How to complete this task ▸ Beginning with the line that contains "Image resolution: width=306", retype the entries below exactly, ending with the line that contains "The height and width of the screenshot is (692, 827).". Leave out any pictures.

Data extracts ▸
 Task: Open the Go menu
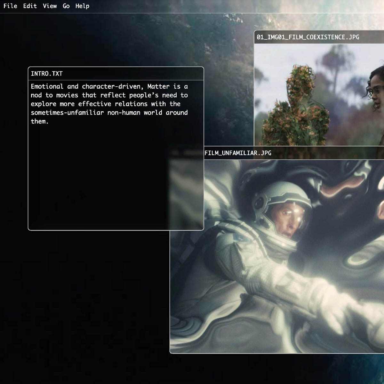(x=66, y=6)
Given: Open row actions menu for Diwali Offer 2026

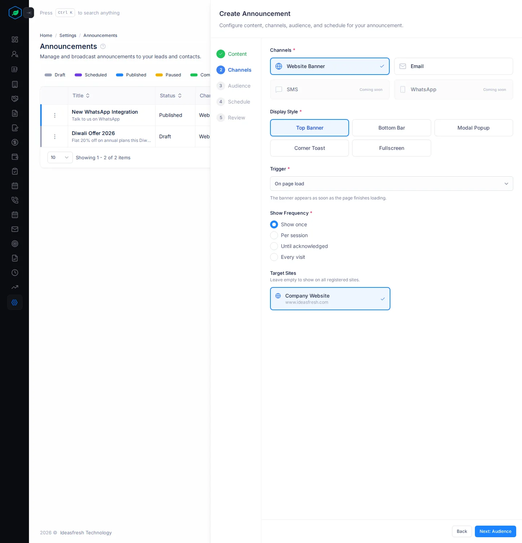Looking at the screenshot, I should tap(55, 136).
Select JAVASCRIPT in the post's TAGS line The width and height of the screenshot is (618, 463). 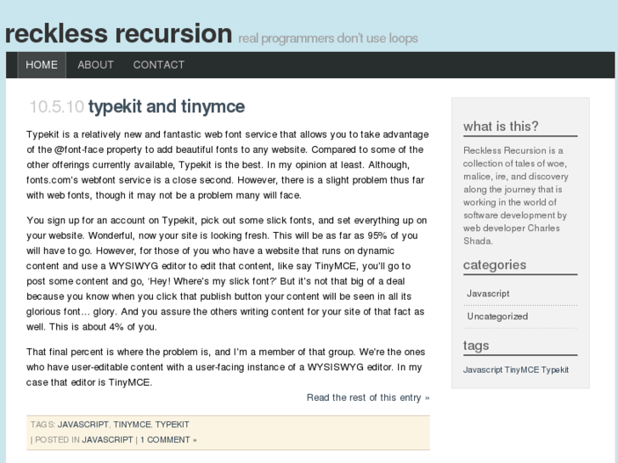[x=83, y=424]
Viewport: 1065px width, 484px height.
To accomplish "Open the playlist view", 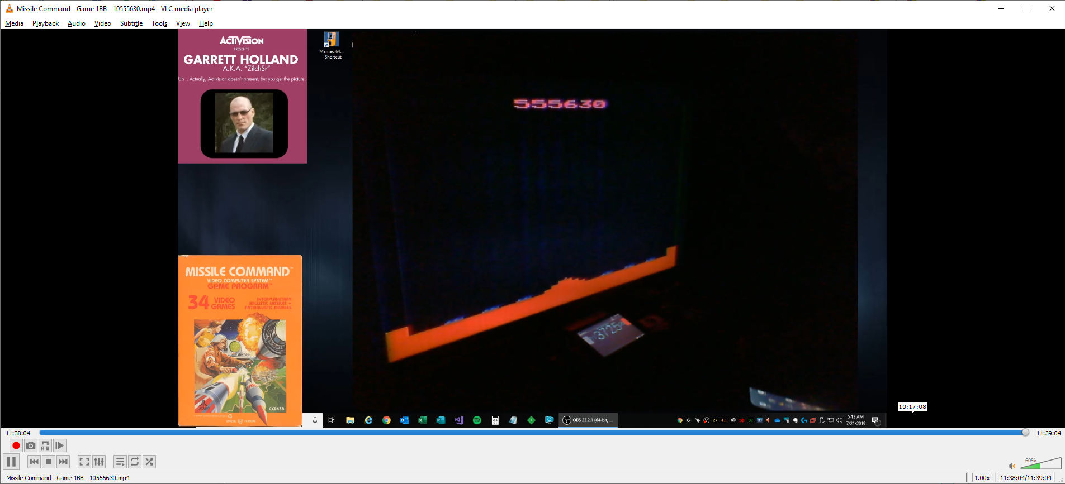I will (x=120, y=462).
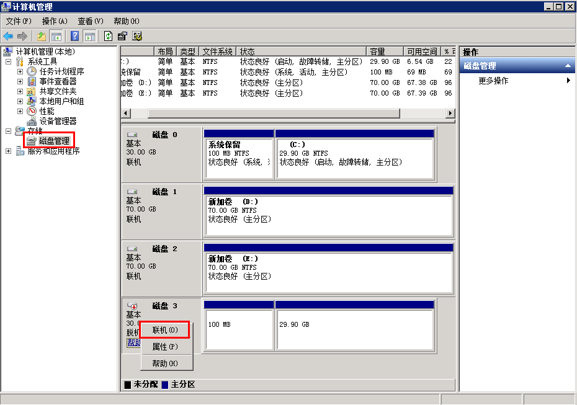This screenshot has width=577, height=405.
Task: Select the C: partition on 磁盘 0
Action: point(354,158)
* * *
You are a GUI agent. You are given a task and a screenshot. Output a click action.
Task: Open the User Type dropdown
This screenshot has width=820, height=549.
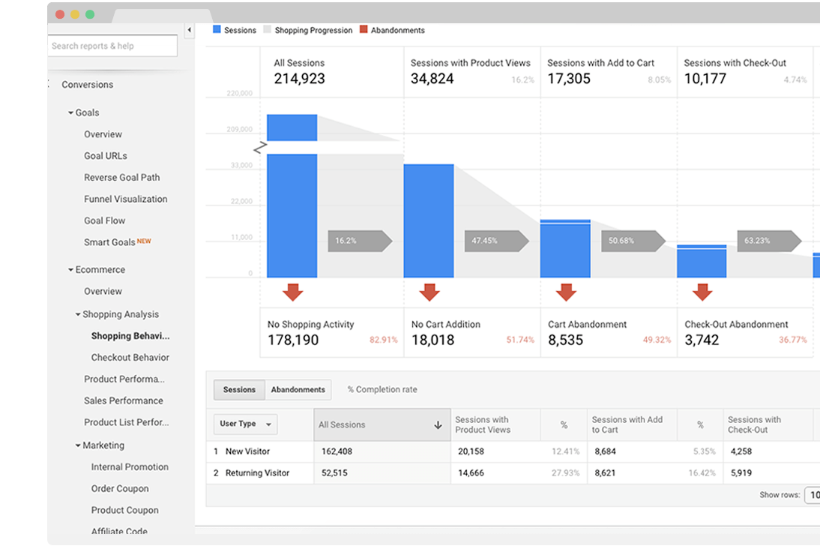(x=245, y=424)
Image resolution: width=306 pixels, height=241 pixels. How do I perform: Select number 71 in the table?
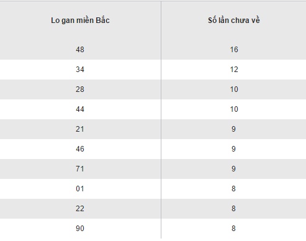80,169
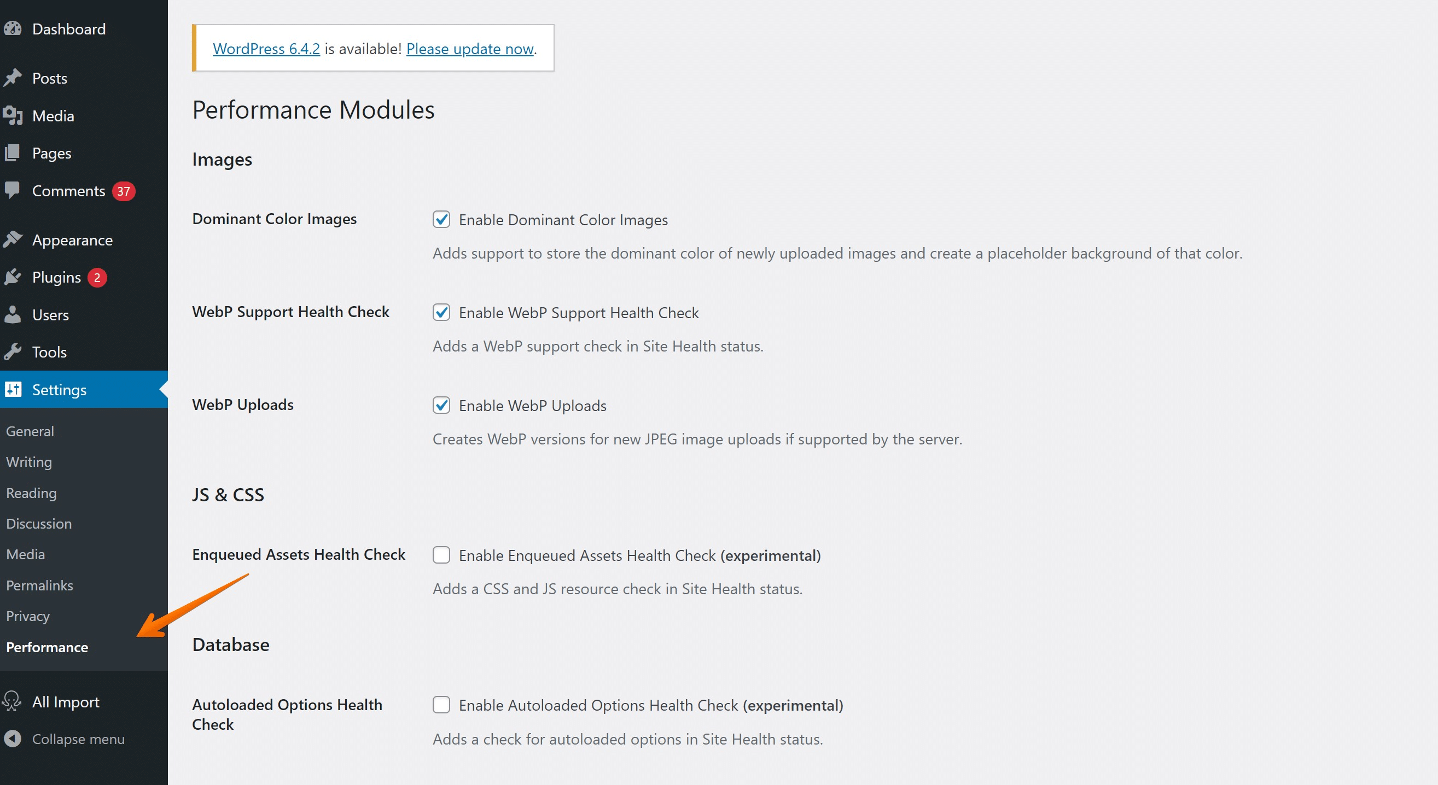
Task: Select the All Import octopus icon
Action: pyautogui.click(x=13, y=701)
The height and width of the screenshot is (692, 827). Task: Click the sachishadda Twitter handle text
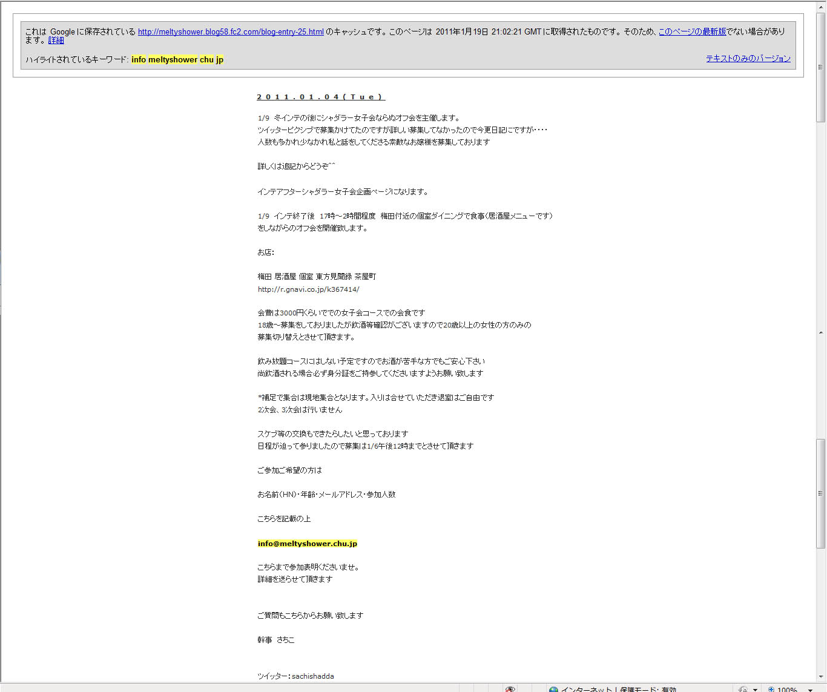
--
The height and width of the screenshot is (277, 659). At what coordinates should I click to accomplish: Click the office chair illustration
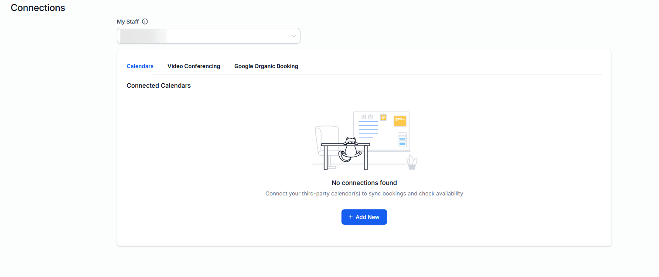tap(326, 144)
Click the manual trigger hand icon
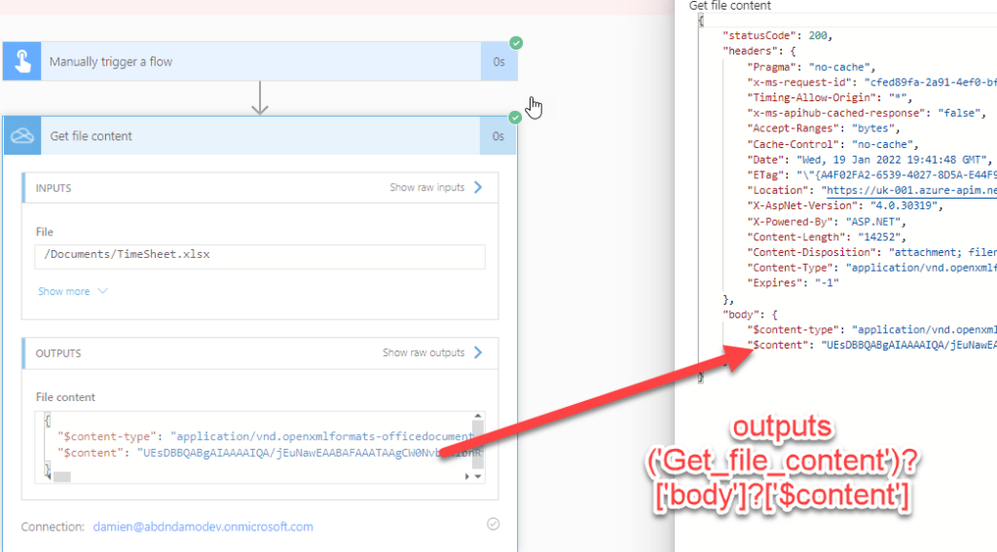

Answer to this exercise ▸
Image resolution: width=306 pixels, height=241 pixels. How do I perform: Select number 71 in the table?
80,169
Task: Select the All Import octopus icon
Action: pyautogui.click(x=13, y=701)
The height and width of the screenshot is (692, 827). Task: Click the sachishadda Twitter handle text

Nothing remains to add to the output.